What you should do
Dropping every picture, set down exactly the lines in the entries below, starting with the line with "Given: Toggle the NOT Deleted filter" and going on through the line with "Image resolution: width=700".

Data extract
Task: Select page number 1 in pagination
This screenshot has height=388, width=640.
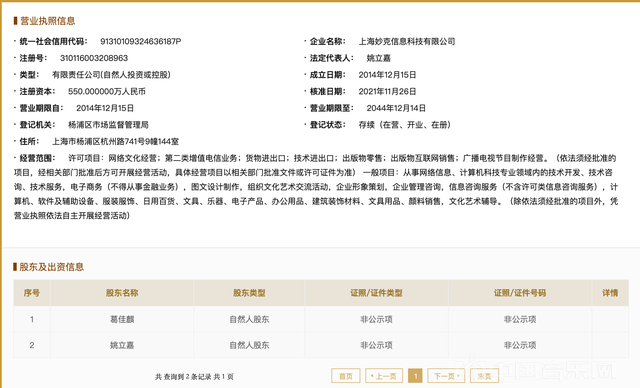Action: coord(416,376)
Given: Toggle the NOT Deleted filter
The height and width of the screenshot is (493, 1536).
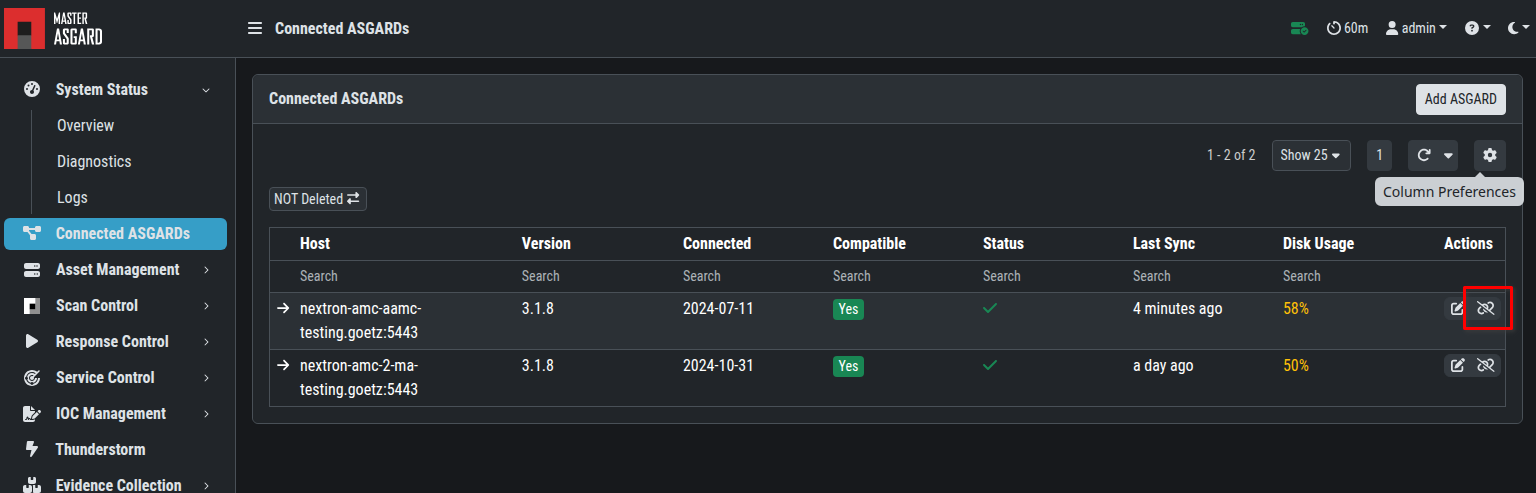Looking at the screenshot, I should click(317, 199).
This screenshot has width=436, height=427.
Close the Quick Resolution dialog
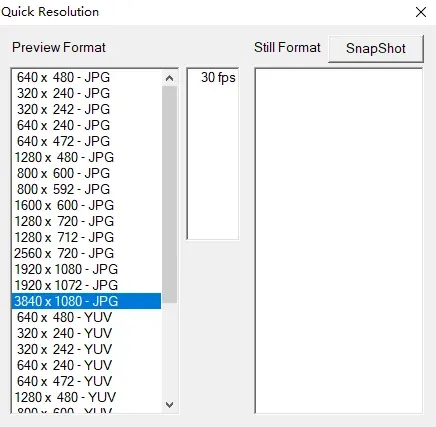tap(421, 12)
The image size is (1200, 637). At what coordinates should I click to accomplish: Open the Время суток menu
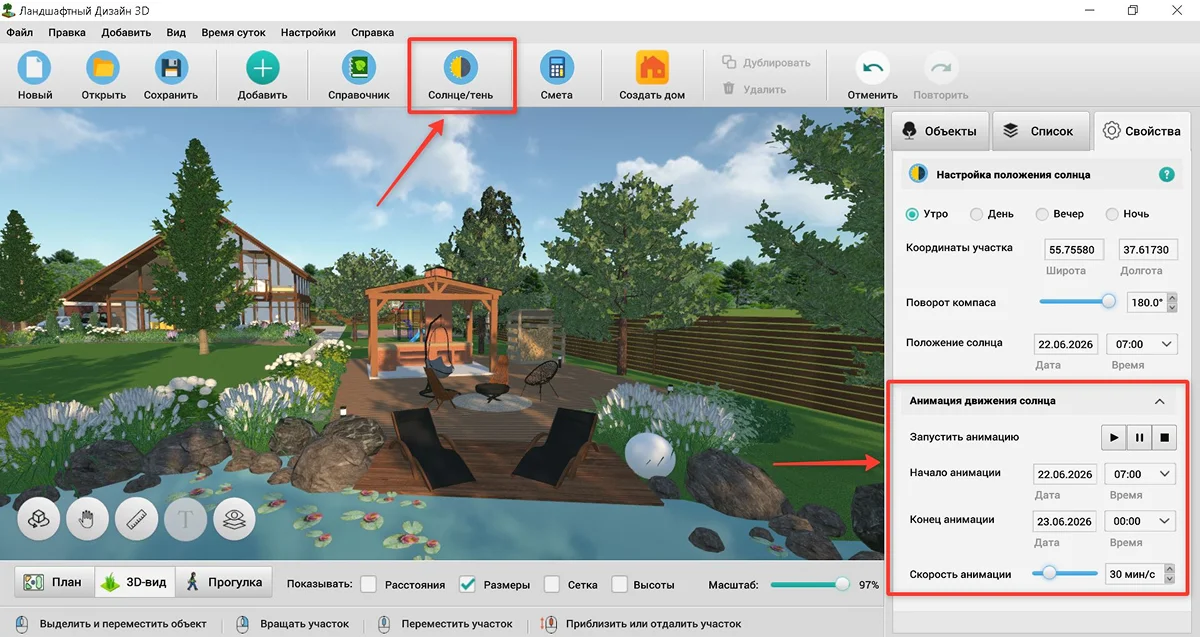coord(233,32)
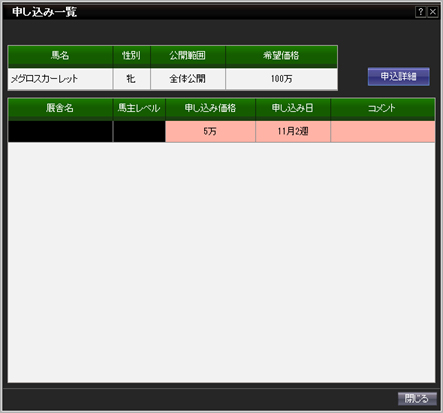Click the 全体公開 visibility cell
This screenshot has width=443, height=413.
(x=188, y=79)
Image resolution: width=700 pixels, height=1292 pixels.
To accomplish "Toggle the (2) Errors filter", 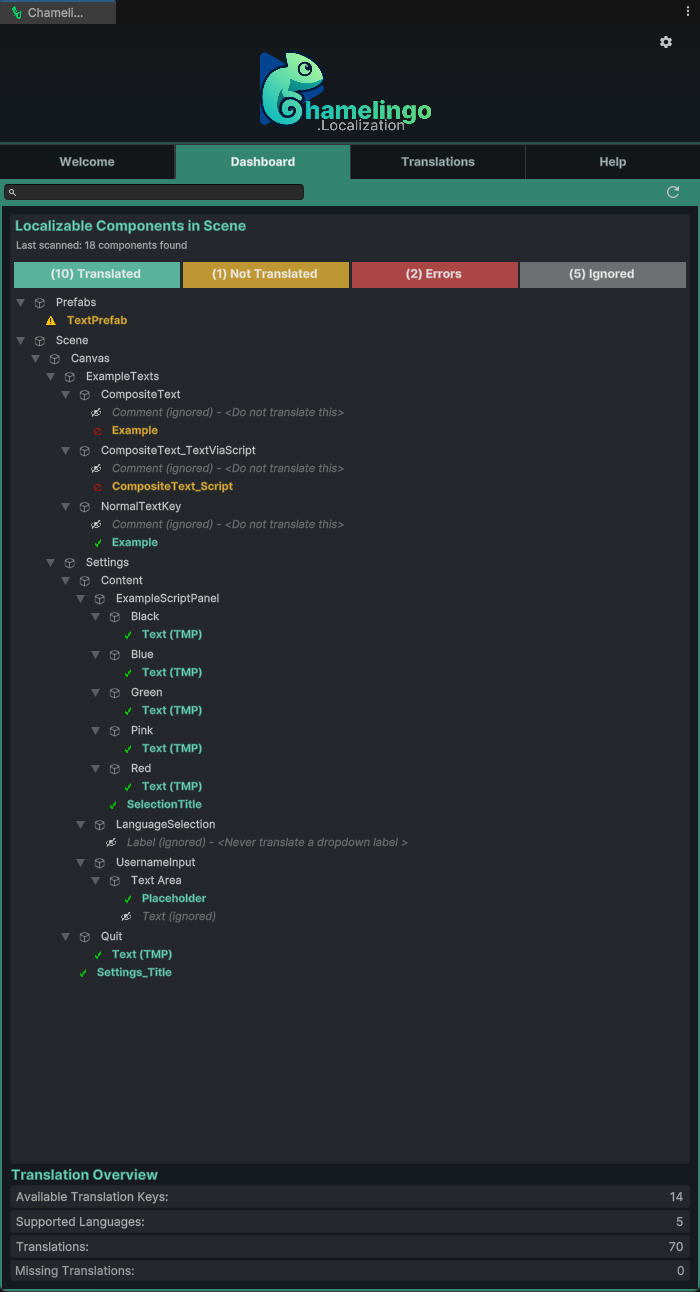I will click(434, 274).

Answer to this exercise
Given: Toggle the NOT Deleted filter
The height and width of the screenshot is (493, 1536).
Looking at the screenshot, I should click(317, 199).
This screenshot has width=436, height=427.
Close the Quick Resolution dialog
tap(421, 12)
The image size is (1200, 637). At what coordinates should I click to accomplish: Open the Время суток menu
coord(233,32)
Click the 全体公開 visibility cell
This screenshot has width=443, height=413.
(x=188, y=79)
Image resolution: width=700 pixels, height=1292 pixels.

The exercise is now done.